Kingston partnership works to improve clean water technology research

Photo via Purafy Clean Technologies website.

St. Lawrence College (SLC) Applied Research and Queen’s University have partnered with Purafy Clean Technologies Inc., headquartered in Kingston, to assess the water- and energy-saving potential of Purafy’s water treatment system.

According to a release from SLC, this multi-dimensional research and development project will last three years, with funding support from the Natural Sciences and Engineering Research Council of Canada (NSERC) and provincial government channels.  

SLC received an NSERC Applied Research and Development (ARD) grant of $75,000 per year for three years. ARD grants provide access to knowledge, expertise, and capabilities available at Canadian colleges and train students in essential technical skills required by companies, according to the college.  

The water treatment system has been installed at Kate’s Rest Foundation in Prince Edward County and will determine energy and water savings expected by lowering the volume of water utilities used onsite. According to the release, this system operation will be assessed and validated throughout the duration of the Purafy, SLC, and Queen’s University collaboration.  

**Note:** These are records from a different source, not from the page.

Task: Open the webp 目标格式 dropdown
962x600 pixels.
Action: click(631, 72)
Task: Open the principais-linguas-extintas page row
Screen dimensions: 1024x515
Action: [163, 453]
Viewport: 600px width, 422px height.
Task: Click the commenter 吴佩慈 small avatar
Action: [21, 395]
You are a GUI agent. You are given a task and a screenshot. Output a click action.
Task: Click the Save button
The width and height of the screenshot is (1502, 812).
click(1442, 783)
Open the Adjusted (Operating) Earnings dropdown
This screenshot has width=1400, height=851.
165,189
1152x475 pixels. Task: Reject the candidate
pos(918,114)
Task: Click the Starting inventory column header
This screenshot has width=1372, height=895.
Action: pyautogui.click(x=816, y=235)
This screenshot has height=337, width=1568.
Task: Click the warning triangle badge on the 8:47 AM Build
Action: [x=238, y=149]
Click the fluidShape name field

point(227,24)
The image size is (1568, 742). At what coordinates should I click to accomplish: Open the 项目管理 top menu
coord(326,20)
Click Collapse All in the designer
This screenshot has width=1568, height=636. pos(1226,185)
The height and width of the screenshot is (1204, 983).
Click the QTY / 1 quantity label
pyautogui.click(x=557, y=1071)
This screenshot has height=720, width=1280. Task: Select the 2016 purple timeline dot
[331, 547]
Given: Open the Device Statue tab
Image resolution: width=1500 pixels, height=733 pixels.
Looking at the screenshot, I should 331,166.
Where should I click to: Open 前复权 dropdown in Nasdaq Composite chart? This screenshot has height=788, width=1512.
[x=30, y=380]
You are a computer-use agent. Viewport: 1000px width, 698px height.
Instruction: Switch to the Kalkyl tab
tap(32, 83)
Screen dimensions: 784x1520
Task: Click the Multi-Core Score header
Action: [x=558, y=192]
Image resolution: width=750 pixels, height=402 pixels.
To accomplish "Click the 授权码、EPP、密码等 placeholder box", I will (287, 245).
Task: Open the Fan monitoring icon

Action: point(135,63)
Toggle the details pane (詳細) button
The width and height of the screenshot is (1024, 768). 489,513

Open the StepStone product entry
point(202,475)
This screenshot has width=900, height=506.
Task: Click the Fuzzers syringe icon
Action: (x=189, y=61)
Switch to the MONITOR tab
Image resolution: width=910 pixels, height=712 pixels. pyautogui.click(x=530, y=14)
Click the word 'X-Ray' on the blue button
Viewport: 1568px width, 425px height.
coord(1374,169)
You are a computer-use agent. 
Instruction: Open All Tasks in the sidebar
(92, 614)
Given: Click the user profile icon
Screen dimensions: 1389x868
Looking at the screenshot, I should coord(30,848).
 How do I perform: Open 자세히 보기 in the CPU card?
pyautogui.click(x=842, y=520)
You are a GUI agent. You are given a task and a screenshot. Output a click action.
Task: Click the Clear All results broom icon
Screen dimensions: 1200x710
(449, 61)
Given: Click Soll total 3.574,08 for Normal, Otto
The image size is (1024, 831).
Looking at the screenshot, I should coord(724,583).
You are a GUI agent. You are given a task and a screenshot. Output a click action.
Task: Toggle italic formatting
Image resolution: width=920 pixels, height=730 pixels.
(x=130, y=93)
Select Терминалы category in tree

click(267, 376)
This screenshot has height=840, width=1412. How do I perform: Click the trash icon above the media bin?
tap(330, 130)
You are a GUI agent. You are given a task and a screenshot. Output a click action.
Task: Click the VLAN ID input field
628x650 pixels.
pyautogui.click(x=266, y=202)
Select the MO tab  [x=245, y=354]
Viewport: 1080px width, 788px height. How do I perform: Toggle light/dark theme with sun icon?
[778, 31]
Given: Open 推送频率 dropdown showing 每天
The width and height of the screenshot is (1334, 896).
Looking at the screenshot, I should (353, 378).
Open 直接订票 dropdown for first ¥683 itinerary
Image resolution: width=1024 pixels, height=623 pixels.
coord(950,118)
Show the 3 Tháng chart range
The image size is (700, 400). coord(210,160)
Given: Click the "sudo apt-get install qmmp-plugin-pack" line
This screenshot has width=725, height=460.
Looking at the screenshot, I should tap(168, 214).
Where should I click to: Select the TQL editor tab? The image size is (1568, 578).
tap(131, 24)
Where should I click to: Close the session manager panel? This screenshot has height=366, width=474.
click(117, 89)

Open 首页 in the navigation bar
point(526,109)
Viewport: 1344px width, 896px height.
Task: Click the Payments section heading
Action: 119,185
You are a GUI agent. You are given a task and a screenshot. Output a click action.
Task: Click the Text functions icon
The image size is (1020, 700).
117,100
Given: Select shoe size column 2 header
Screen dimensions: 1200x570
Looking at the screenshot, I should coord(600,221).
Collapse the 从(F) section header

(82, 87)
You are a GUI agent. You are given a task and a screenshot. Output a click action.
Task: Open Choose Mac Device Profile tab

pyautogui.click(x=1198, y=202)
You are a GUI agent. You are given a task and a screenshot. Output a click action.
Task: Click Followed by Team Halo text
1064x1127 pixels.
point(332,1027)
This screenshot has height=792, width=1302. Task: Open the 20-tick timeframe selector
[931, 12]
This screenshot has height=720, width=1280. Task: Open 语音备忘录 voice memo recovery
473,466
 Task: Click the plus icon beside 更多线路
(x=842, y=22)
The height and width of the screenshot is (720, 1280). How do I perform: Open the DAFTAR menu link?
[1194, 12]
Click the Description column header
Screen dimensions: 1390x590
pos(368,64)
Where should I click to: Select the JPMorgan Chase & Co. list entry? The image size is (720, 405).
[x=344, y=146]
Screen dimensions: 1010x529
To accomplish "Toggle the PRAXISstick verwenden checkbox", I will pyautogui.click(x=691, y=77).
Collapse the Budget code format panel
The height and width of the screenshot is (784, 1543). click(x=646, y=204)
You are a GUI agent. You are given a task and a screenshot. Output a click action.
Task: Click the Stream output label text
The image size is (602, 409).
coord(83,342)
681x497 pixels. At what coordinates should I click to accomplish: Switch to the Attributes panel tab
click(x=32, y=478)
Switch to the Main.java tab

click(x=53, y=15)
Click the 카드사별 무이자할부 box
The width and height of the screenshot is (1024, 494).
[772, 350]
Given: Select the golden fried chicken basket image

According to the release, the Applied Research group at SLC will collaborate with Purafy’s technical staff in the testing and performance evaluation of a novel system to clean grey water waste streams to drinking water quality standards. Research staff, research assistants, and student researchers from both the Cornwall and Kingston campuses of SLC will be involved in the project, the college said. 

The goal is to create sustainable and secure groundwater levels for Canadian home and business owners, while also using this external pilot project as a branching point into international opportunities where water savings are essential due to the impacts of climate change, making the need for treated greywater essential, according to Cameron Runte, VP of Product Development at Purafy. 

“Our need for clean water conservation is why the team at Purafy is leading the teams at SLC and Queen’s for both applied- and academic-level research and development for this Made-in-Canada technology. We foresee small businesses within both rural and urban regions playing a significant role in helping Purafy bring this new water conservation technology to market, to both implement and maintain these novel systems within our decentralized treatment network,” Runte said.   

According to the release, this Purafy-led team is focused on maintaining alignment within the newly unveiled Canadian Water Network (CWN) Strategic Plan for 2022-2027, meaning that at the conclusion of the project, the technology will fully enable new water leaders to appear at the community-level with existing small businesses who become partners of Purafy.   

“This support from the Government of Canada is a testament to the value that Applied Research at post-secondary institutions can bring to the world,” said Glenn Vollebregt, President and CEO of St. Lawrence College. “Initiatives like this allow us to demonstrate our commitment to innovation and helping the communities that we serve, while providing world-class, practical opportunities for our students to showcase their skills and knowledge. Everyone involved in this collaboration is optimistic this work will advance the knowledge and processes around clean water technology while also resulting in future economic and even more importantly, environmental benefits.” 

One thought on “Kingston partnership works to improve clean water technology research

  • $225,000 in grants for a new water purification technology?

    While there is a worldwide need for pure drinking water, nowhere do I see what the cost is for the six-month filters produced by Purafy Clean Technologies. The only significant benefit to these filters over some very simple ones is the removal of mercury contamination, but at what cost?

    The first problem that I see with this new technology is that home filters are set up for a pressurized water supply system, (which is not available to many people getting water from wells and streams). Bio-filtration with a basic sand filter can kill most biological contaminants, and adding some rusty nails into that sand can remove most of the arsenic. The cost for a family is nominal: the container, a pipe, and the sand, (all of which can be washed clean, without being replaced every six months). It’s a proven technology for decades and can be set up locally, (without any plastic waste product).

    So, who benefits? St. Lawrence College, Queen’s, and Purafy? The principal customers for this product are not in the third-world but in Canadian communities already served by water purification plants and pressurized water supplies. Local governments shouldn’t be letting arsenic, lead, and mercury into their water intakes. Boil water advisories are due to failed systems, (not usually the homeowner), and a lack of funding to community water treatment.

    If this is an alternative to sending bottled water to homes, it’s not the right solution. Fund the water supplies in Canada, (fix them), then any problems are in the pipes, (which can be fixed promptly). These filters are a minor improvement on expensive home filters, already being sold in stores; so, let’s call this a “business” grant, (giving money to promote a new product), rather than a promotion of a new technology to bring safe water to the world.